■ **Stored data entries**

◆ ◆ ◆ ◆ ◆

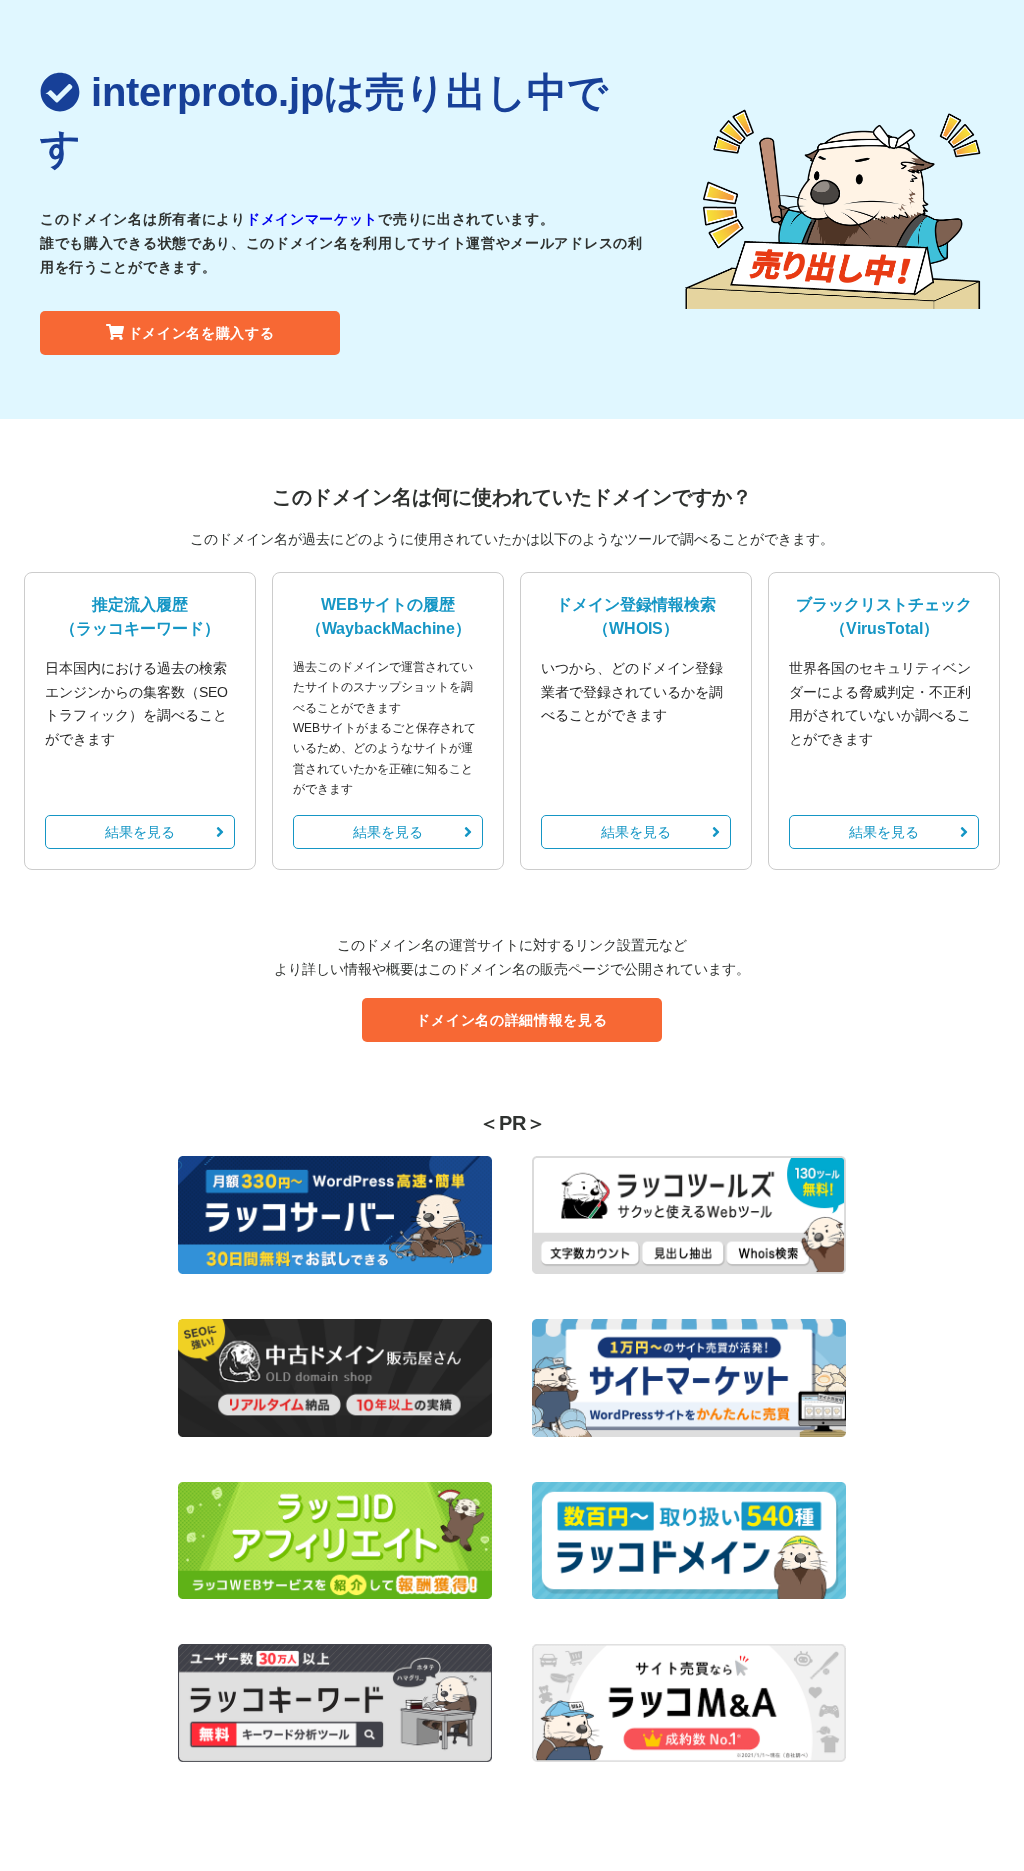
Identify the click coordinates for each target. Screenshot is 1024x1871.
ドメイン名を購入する (201, 333)
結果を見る (140, 832)
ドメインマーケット (312, 219)
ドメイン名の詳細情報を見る (511, 1020)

◆ ◆ ◆ ◆ ◆

■ **HOW TO COMPLETE THIS TASK**
Every line above is to be repeated exactly, but no picture is to appear in the copy.

■ **ANSWER TO THIS TASK**
Identify the click coordinates for each target. Screenshot is 1024x1871.
ドメイン名を購入する (201, 333)
結果を見る (140, 832)
ドメインマーケット (312, 219)
ドメイン名の詳細情報を見る (511, 1020)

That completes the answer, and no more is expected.